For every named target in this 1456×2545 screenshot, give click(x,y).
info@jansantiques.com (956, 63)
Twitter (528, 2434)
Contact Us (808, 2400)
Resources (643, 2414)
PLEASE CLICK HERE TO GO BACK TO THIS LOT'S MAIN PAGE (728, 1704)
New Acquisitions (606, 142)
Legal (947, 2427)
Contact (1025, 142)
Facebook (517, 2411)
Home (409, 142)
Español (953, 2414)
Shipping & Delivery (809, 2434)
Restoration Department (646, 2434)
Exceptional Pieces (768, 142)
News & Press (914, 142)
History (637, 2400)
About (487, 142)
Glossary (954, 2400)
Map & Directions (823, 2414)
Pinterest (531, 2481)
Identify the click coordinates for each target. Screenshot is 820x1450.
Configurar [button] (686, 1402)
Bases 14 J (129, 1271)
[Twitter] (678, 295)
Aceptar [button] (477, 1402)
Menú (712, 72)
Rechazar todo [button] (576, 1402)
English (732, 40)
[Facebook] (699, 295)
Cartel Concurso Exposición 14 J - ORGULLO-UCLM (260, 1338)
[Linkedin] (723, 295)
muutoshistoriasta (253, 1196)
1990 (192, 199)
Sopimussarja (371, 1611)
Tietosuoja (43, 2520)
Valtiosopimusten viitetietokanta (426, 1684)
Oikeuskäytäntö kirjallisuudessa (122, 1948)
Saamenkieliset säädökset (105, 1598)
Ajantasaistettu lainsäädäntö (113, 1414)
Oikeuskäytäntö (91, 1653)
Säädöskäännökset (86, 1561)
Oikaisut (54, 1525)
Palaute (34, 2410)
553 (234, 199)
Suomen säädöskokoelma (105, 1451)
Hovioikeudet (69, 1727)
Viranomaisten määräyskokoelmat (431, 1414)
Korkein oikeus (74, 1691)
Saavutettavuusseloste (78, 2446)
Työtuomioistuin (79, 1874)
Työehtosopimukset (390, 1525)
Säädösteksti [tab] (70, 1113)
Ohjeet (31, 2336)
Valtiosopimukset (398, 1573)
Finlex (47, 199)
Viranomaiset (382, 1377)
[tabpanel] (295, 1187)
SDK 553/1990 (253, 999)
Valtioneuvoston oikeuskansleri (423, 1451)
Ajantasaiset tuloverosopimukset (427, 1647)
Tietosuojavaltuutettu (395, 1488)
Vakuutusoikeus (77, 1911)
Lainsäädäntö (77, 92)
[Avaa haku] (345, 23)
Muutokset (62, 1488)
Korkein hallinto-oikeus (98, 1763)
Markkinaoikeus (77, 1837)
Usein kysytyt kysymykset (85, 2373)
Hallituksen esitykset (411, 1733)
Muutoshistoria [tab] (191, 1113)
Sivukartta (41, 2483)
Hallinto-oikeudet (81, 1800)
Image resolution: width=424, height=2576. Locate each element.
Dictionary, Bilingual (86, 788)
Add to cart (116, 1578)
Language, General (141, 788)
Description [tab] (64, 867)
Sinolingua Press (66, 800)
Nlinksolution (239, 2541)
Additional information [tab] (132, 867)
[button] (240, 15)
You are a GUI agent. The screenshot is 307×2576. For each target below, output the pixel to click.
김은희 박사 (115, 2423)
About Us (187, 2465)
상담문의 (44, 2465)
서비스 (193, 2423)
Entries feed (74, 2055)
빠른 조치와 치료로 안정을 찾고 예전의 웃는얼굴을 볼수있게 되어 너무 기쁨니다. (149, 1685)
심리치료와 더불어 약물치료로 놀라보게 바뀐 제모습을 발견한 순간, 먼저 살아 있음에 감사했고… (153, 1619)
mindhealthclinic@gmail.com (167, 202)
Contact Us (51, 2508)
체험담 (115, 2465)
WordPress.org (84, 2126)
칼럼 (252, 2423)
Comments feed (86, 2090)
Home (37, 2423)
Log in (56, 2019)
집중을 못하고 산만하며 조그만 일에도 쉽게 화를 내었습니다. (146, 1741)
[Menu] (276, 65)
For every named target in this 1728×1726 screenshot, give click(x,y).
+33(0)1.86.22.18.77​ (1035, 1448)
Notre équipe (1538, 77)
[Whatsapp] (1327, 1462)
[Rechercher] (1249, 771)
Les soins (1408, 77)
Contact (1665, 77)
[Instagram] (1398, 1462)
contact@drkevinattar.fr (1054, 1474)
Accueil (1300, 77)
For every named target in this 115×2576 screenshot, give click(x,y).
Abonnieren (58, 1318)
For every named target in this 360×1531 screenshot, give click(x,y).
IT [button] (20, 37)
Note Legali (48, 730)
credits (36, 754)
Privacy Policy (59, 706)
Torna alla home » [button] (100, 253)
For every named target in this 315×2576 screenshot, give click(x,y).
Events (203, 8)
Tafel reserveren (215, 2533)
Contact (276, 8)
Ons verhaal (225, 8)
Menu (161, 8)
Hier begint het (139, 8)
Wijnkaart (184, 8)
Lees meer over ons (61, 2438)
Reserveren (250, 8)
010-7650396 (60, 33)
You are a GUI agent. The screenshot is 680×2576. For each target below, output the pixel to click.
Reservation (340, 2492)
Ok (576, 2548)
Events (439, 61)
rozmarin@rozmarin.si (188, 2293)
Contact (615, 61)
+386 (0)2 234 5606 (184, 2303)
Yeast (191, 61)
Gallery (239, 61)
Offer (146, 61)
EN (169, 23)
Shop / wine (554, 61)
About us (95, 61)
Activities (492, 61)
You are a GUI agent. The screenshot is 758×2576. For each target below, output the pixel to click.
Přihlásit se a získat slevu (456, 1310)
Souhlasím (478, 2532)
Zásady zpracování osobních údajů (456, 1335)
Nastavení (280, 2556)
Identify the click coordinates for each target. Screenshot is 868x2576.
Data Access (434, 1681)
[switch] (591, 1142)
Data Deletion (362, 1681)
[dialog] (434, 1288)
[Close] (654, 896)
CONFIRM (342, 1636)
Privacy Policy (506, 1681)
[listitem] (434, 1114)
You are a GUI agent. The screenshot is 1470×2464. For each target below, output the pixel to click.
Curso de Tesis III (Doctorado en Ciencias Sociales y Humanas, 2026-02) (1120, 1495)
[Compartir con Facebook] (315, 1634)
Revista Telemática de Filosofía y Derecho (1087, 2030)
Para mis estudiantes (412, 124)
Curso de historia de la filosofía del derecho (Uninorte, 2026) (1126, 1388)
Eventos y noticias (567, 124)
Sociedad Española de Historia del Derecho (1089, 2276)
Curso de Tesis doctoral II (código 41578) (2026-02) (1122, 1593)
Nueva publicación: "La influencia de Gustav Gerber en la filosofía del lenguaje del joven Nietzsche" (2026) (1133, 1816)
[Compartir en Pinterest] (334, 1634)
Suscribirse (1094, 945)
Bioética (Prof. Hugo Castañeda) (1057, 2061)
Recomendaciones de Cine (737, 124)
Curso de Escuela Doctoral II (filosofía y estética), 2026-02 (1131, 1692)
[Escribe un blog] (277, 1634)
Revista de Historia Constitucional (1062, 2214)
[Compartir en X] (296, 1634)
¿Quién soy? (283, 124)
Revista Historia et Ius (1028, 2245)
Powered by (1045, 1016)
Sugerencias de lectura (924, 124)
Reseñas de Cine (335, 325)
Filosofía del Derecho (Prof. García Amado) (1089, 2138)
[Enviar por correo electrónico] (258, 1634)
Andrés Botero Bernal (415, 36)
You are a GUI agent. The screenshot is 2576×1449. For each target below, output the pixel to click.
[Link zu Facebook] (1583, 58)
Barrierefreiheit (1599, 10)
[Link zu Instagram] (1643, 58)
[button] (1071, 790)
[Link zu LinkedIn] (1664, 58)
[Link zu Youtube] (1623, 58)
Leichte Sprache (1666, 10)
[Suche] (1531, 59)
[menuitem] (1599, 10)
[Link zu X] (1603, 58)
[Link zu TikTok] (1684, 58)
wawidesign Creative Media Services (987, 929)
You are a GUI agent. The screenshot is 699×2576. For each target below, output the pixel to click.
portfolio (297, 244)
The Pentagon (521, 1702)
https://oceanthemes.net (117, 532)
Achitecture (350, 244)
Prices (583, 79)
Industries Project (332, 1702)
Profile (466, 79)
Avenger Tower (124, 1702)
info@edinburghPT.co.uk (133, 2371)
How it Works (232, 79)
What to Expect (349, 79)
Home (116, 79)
================
How to complete this task
Reproduce every line from the listing above that holds the word "Facebook".

Task output
Facebook (517, 2411)
[Facebook] (699, 295)
[Compartir con Facebook] (315, 1634)
[Link zu Facebook] (1583, 58)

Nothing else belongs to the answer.